To begin with, let’s review what a chord is. A chord is a group of notes derived from a given scale, put together in a cluster. For instance, let’s take the key of Emajor (as presented in the scale charts below). The tonic (I-degree) of E major would be the root, major third and fifth degree of the major scale, together forming a major chord. In this case, E, G# and B. To derive the other chords included in the key of E major, we simply stack the major and minor thirds starting from each of the scale degrees. For example, if we start on the second degree, F#, we would get F#, A, C#, giving us an F#minor chord. This is all well and good, and something I’m sure all of you know already. The idea of touching upon this first, is to better illustrate the difference in approaches we are about to embark upon.
Also, I want to make a disclaimer at this point! Due to a temporary brain-fry I didn't play the I-IV-V correctly in the video. A I-IV-V in Emajor would of course be E - A - B(7). I played an Amin by accident, and didn't catch my slip. So please, just go by what I say at that part (2:02), and not what I played ;) OK, then let's move on!

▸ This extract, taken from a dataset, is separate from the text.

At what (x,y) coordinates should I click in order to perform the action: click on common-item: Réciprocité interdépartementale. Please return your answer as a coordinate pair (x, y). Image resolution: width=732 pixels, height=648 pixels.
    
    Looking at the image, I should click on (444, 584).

SO! Let’s go into Scale voicings shall we? As you can see I’ve layed out the entire Emajor scale across the entire fret board. As you can see in the video I first exemplify the regular chords in Emajor (E, F#m, G#m, A, B, C#m, D#m-5). Then the fun begins. What we do is find a fingering we like, in the first example we just take the fingerings on the A,D and G-strings in each of the above chords, and use those as moveable voicings. As you can see, drawing lines between the notes, maps out the fingerings and how they are just moved up throughout the scale notes on those 3 strings. The idea is simple; map out any scale across the entire fret board (check the last part for blank Fret board charts), then just find a voicing you like. Draw that fingering by connecting the dots so to say, and then move that up to the next group of notes. Simple as that.